Andrius ArutiunianSeven Common Ways of Disappearing
Voici une musique étrange, perturbante et relativement unique. Andrius Arutiunian, artiste arméno-lituanien s’est inspiré du penseur mystique Georges I. Gurdjieff et de son fameux ennéagramme pour créer une installation sonore – commande du pavillon de l’Arménie, Biennale de Venise 2022 et du festival Rewire de La Haye. L’ennéagramme est, à l’origine, une figure ésotérique ancienne, que Gurdjieff a réintroduit en en Europe au début du siècle passé. Ici, l’ennéagramme est transformé en partition musicale. Divisant le cercle en neuf points, la partition est pour deux musiciens et se trouve ouverte sur la durée, indéfiniment. Disque à retrouver chez Hallow Ground.

Jozef Dumoulin This Body, This Life
Un des plus beaux disques de l’année. On se souvient de son premier album solo au Fender Rhodes sorti en 2014 qui en avait bouleversé plus d’un et qui a fait de Jozef Dumoulin un des grands noms de la scène jazz en Europe. Personne avant lui n’avait osé un album centré autour de cet instrument aussi riche, inouï de sonorités et d’harmonies. Il nous revient en élargissant le choix des instruments : Fender Rhodes (évidemment), piano, synthétiseur, de la batterie et (évidemment) beaucoup de field recording (ses enfants notamment). « Ma méthode a été aussi simple qu’elle a pris du temps : j’ai enregistré un grand nombre d’improvisations au Fender Rhodes et un grand nombre d’improvisations au piano. J’ai fait des présélections pour les deux enregistrements et j’ai ensuite pris le temps de voir quel piano s’adapterait à quel Fender Rhodes. Une fois que j’ai établi un certain nombre de paires compatibles, j’ai considéré que tout était permis pour en faire des morceaux de musique autonomes et fonctionnels. Après tout, je devais réunir l’eau et le feu; c’est du moins l’impression que j’ai eue.» On entend rarement autant de richesses musicales dans un album où tous les styles musicaux se côtoient et nous donnent (enfin) envie d’envoyer paître toutes les étiquettes esthétiques qu’on aime coller aux musiques inclassables. Merci à Carton Records d’ouvrir son catalogue à ces musiques-là.

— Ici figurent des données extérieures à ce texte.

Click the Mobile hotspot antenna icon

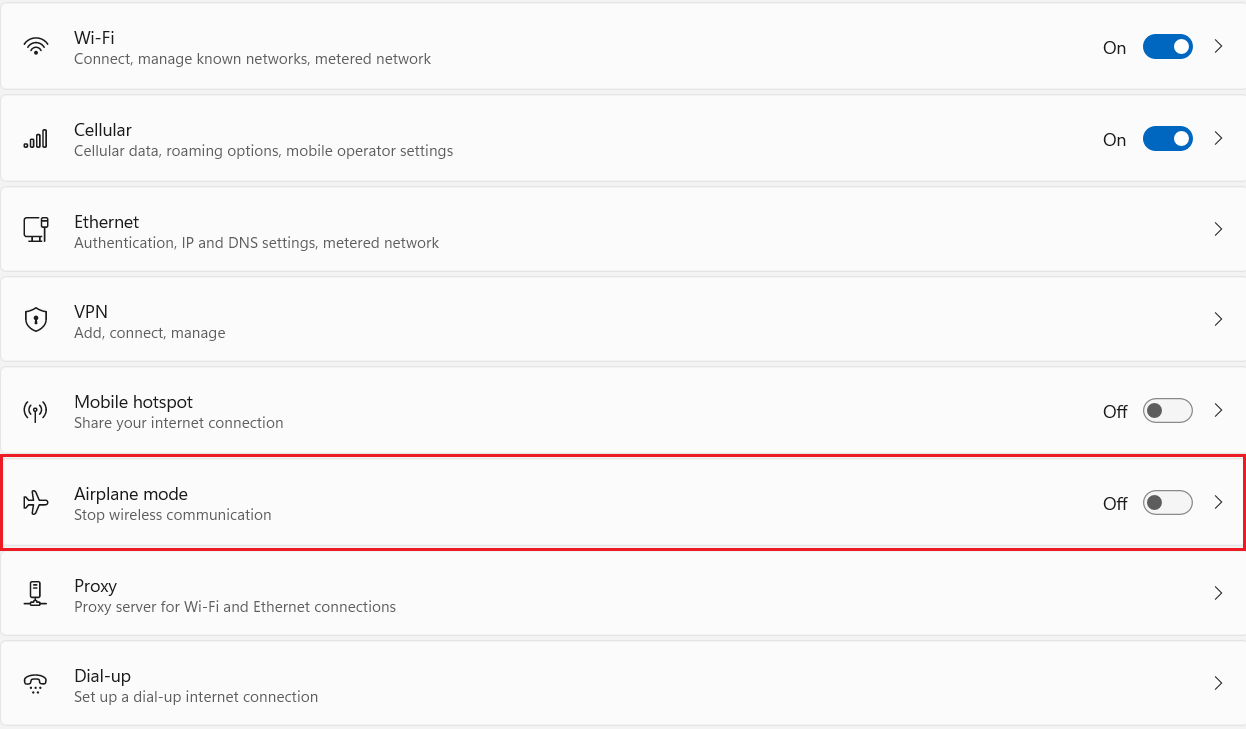pyautogui.click(x=36, y=411)
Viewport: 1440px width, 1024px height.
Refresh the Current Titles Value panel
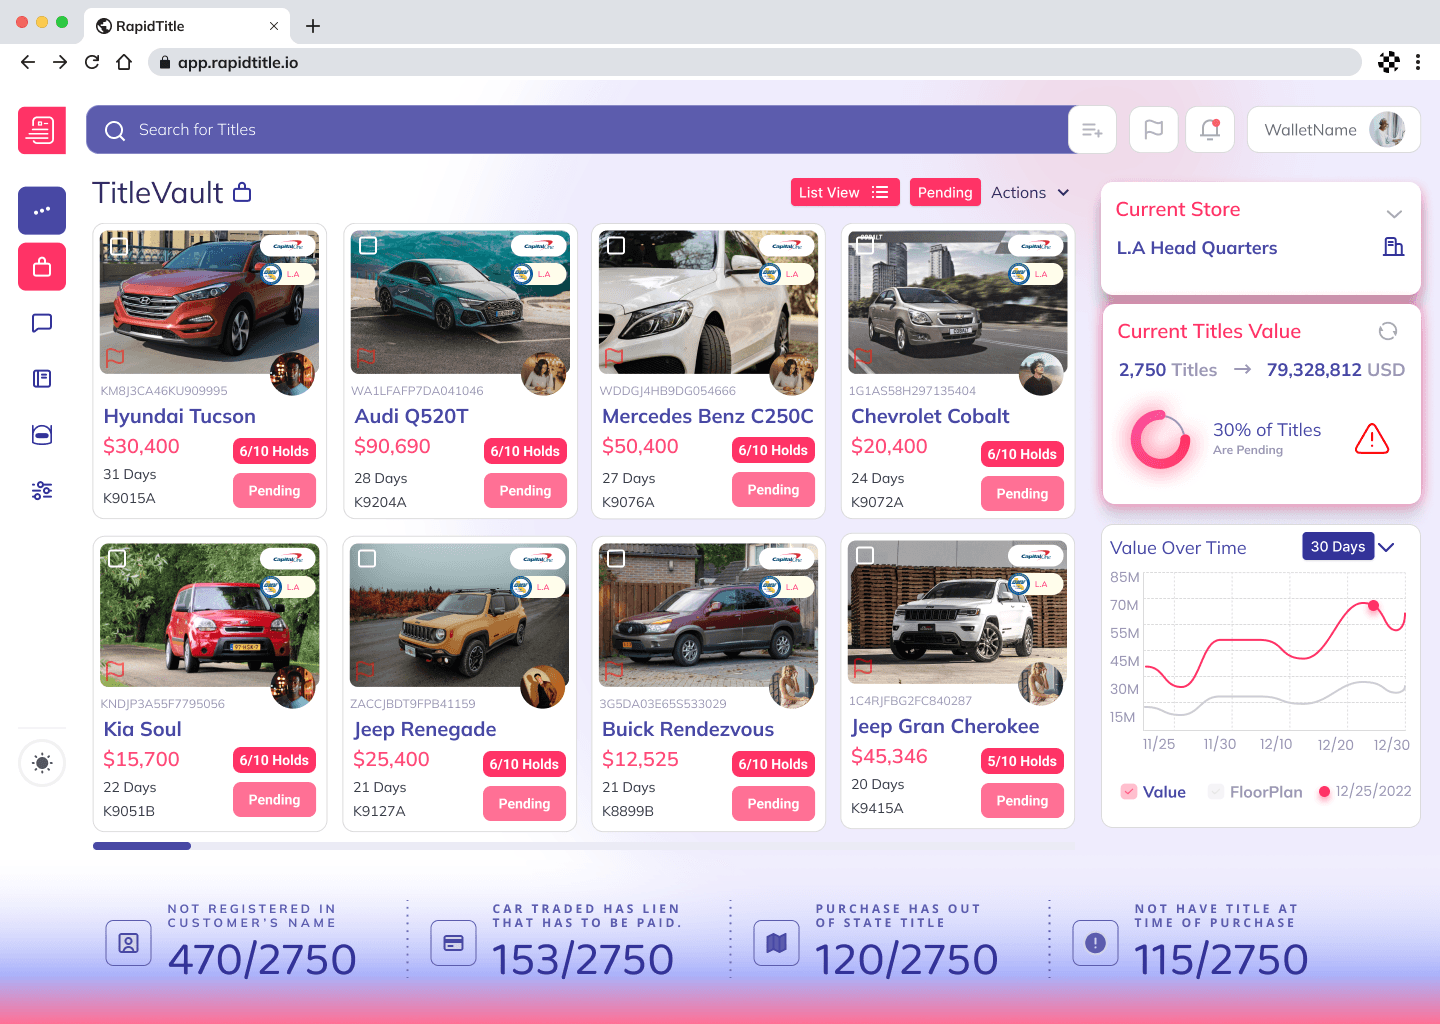point(1387,331)
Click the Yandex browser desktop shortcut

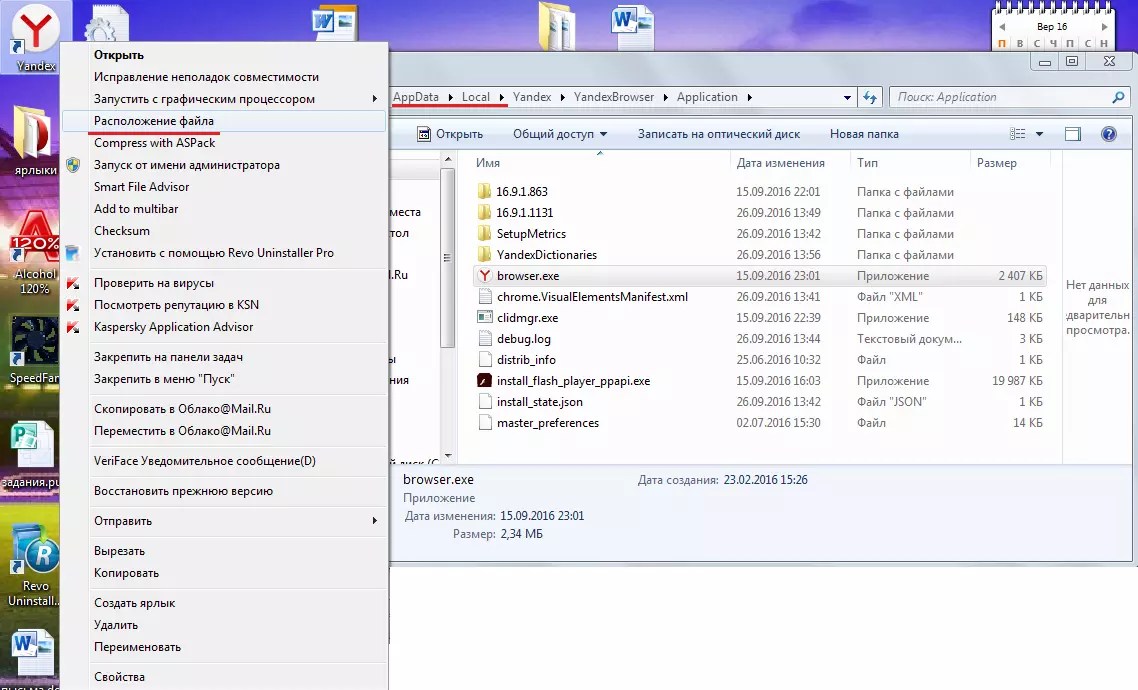point(36,35)
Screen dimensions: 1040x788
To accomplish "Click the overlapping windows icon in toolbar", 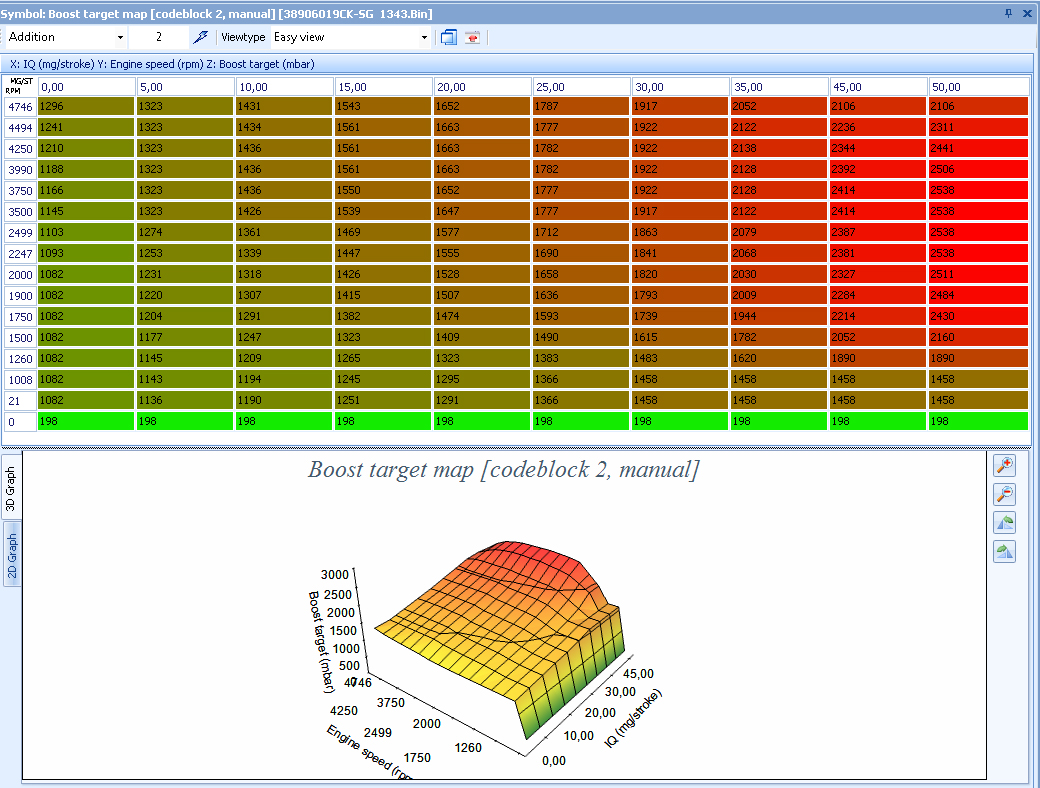I will [449, 37].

Miaux Black Space, White Cloud
Originaire de Sarajevo et résidente belge depuis 1989, Miaux a été nourrie de musique psychédélique et de Krautrock par sa famille qui faisait partie du collectif artistique anversois Ercola. Mia Prce – de son vrai nom – a déjà sorti plusieurs albums mais celui-ci (sorti en 2017) devrait revenir sur le devant de la scène tant sa beauté pure et authentique le rend intemporel. On y entend des sons doux de synthétiseurs Casio aux rythmes rock-minimalistes apaisants. On se croirait dans un film de David Lynch où le dépouillement cool et la tristesse souriante sont maîtres. Chez Ultra Eczema.

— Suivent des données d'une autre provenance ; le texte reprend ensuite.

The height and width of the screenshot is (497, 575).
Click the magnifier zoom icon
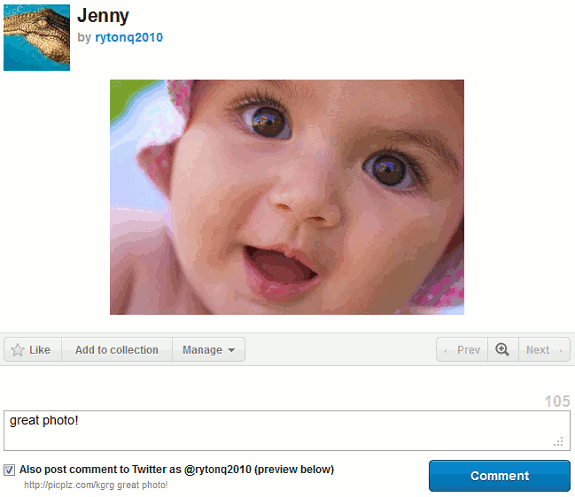(x=502, y=349)
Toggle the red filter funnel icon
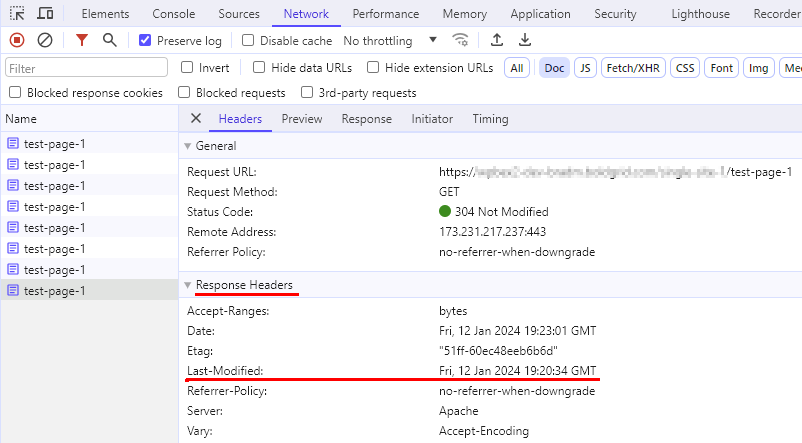The image size is (802, 443). (82, 40)
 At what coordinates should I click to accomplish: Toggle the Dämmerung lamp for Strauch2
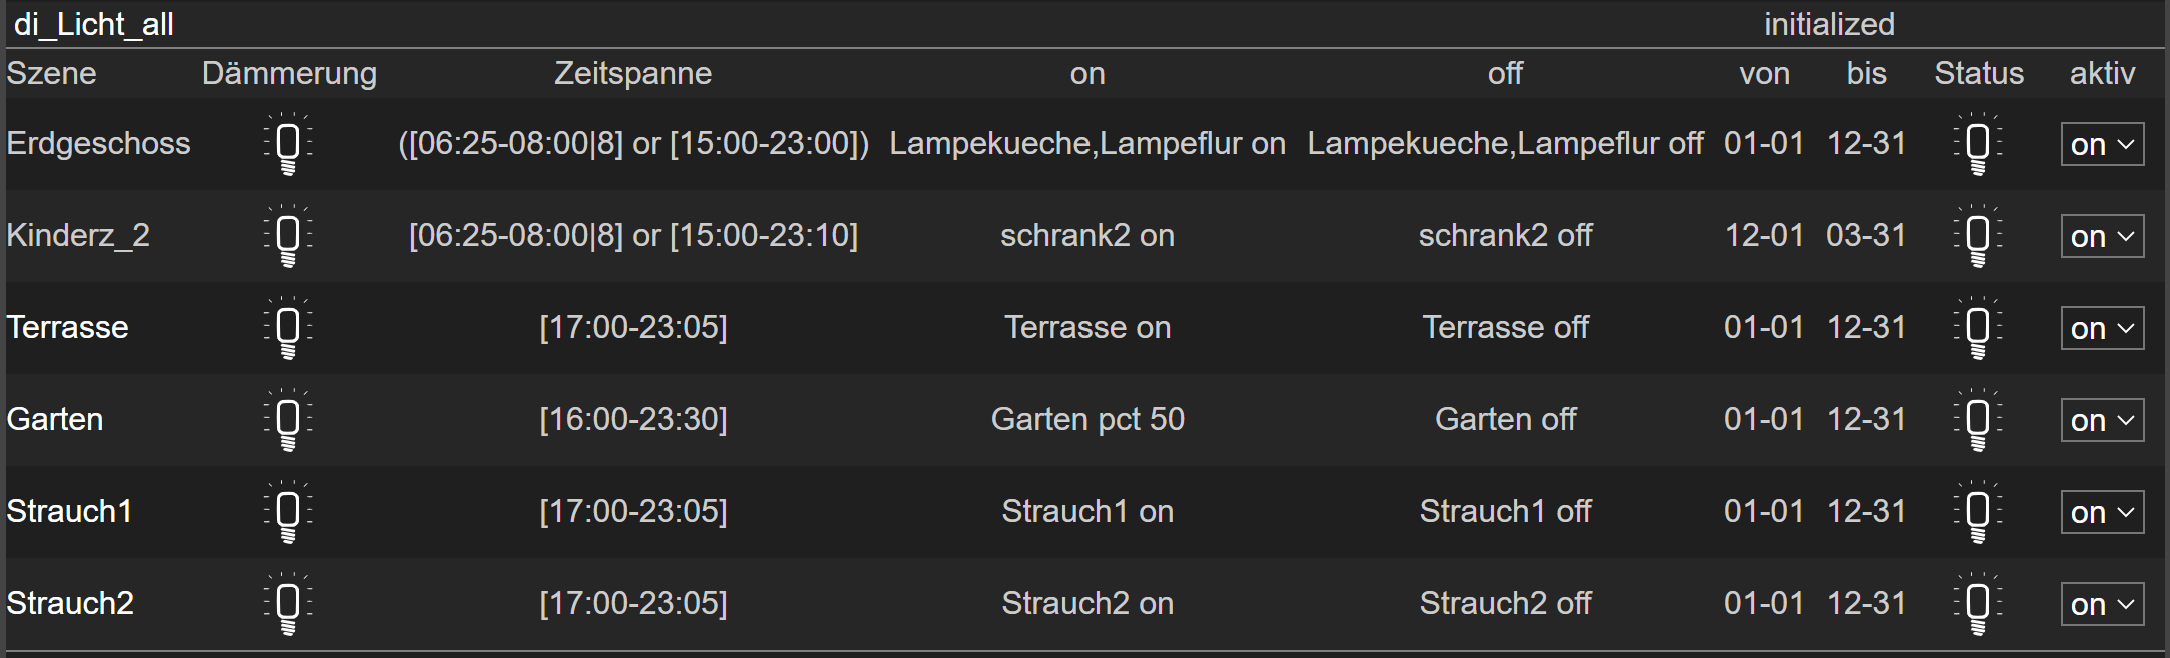[288, 604]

Svitlana Nianio Lisova Kolekciya
Svitlana Nianio est une figure importante de la scène underground ukrainienne des années 90. Sa musique est un subtil mélange entre la chanson traditionnelle de son pays d’origine et des expérimentations sonores propres à cette époque-là où les synthétiseurs en tout genre étaient les instruments de prédilection. Il y a bien sûr l’influence d’un Terry Riley dans le traitement des claviers mais la voix qui se superpose à ces nappes sonores (certains traitements annoncent parfois un Chassol) n’appartient à nulle autre. Cette musique, à cheval entre deux univers, est « profondément enracinée dans les mythes primitifs, créant un monde de réalisme magique, dans lequel la dimension temporelle et l’autre monde se déplacent et s’imprègnent constamment. » À découvrir en réédition grâce au label Skire.

François de Roubaix Du Jazz à L’Electro 1965-1975
Voici le disque qui a mis en émoi toute la sphère roubaisienne il y a quelques temps. Des nouvelles œuvres d’un des plus grands compositeurs de musique de films ? Non. Malheureusement, non. Juste une compilation sincèrement opportuniste – et pour notre plus grand plaisir de mélomane – de morceaux composés pour des séries télévisées ou encore des publicités. Pas d’immenses découvertes mais simplement le plaisir d’entendre cet artiste qui savait jouer de tout, mimer tous les styles et dont l’inspiration mélodique était sans limite.